Before going on my mission trip everyone said coming home would be hard, some said it was the hardest part of the whole process. Of course I didn't understand this, I didn't see why coming home after two amazing weeks wouldn't just be a time to praise God for the amazing things we have back home. In fact I didn't see why going on a mission trip would be hard at all, I'd done if before.
But there was something completely different about doing a mission trip because it sounds cool, and going on a mission trip because you really want to share God's love with other people. My previous mission trip had been during a time in my life where I wasn't really sure if I was a Christian, I had a lot of anger in my heart for my family and God, and I didn't want to trust him with my life. But the whole process of this mission trip has been completely different, I realized it was something I was called to do in a time in my life where I felt closest to God. The time following my decision to go was extremely hard. I finally understood what people meant when talking about spiritual attacks. I was brought down to a place where I hadn't felt further to God in years and though I tried and tried there was this weight holding me down.

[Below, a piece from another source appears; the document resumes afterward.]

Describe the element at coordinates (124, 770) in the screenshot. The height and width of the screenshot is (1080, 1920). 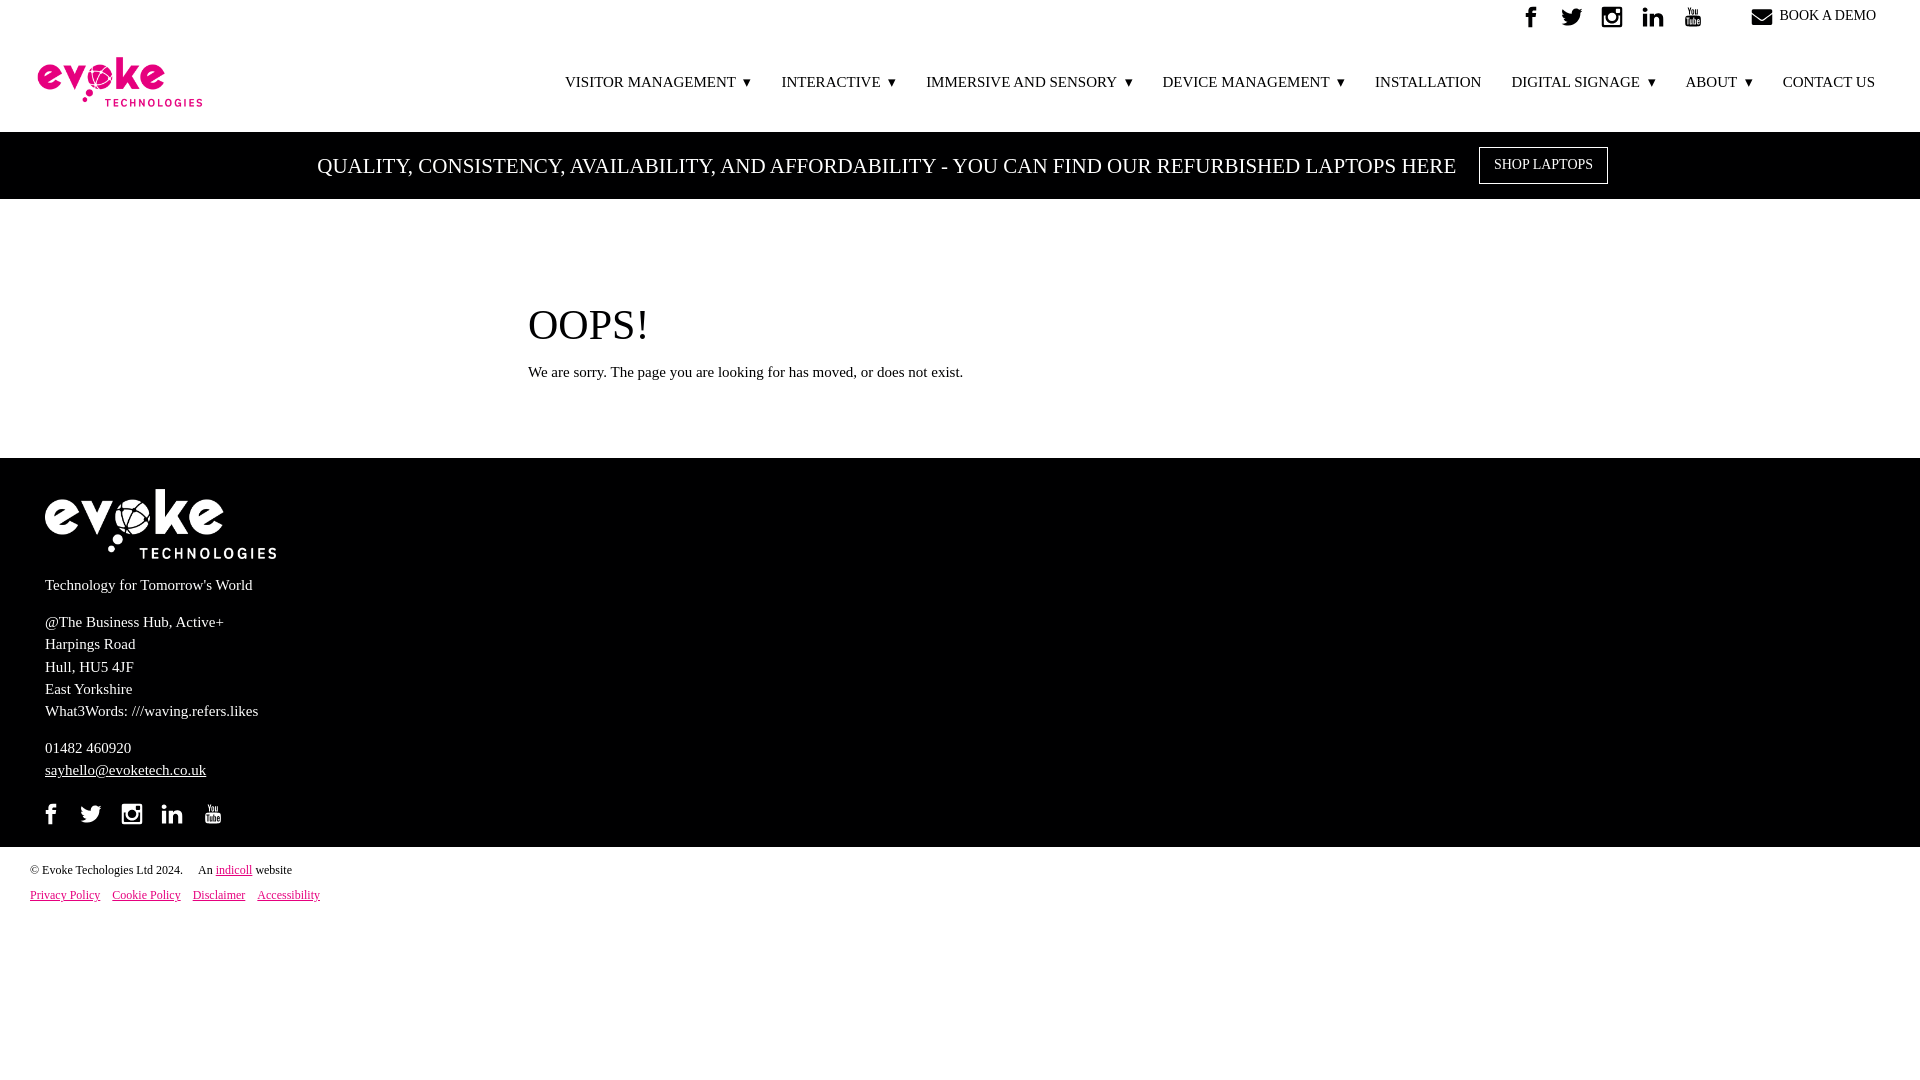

Nothing went right before the mission trip and I was convinced I wasn't going to go just a week before I was supposed to leave. I had decided that life was too hard and I couldn't do it. But somewhere in the midst of the decision I began to hear God again and realized that I had to do this. I won't go into the details of my trip just yet. But everything about my time working with CCP was breathtaking, life changing and completely indescribable. For me to sit here and tell you about it you wouldn't begin to understand it. It was amazing. The team bonded perfectly and we all loved the kids and the CCP Staff members.
When going in to this mission trip I never expected these goodbyes to be so extremely hard. You think that in two weeks you can't really make great relationships. But when you're stuck in a place with people for two weeks and all you can do is trust in them, rely on them and love them pretty soon you can't imagine life without them. Coming back to Africa felt like coming back home to me, there was a part of me that suddenly felt peace when I walked off the plane or as I walked through the villages, it was like this was exactly where I was supposed to be.
Though I didn't go home with my team, and though I am still in Kenya. This process has not been easy. I said goodbye to the kids I'd poured my heart out to, I said goodbye to the staff members I worked with and I said goodbye to my team members who I'd learned to trust, and to love. I feel like a piece of my heart has been ripped away, these were my people.
And now as I'm about to face Africa, what feels like completely alone, though before I'd been so excited I'm now faced with every possible emotion that is telling me not to go. Emotions that are telling me to get on that plane tomorrow, to run back home and go back to my comfortable life back home. But that's the thing, this trip is not about being comfortable and its not about it being easy. This trip is hard, and hurts but it is also so right, and rewarding.
And so every night, and every morning as I find myself feeling this unexpected sadness and loneliness, and having absolutely no one to rely on but God alone I have to find strength in reading Psalms 62 over and over.
My soul finds rest in God alone, my hope comes from him. Truly he is my rock and my salvation; he is my fortress and I will not be shaken. My salvation and my honor depend on God; he is my mighty rock, my refuge. Trust in him at all times, you people; pour out your hearts to him, for God is our refuge.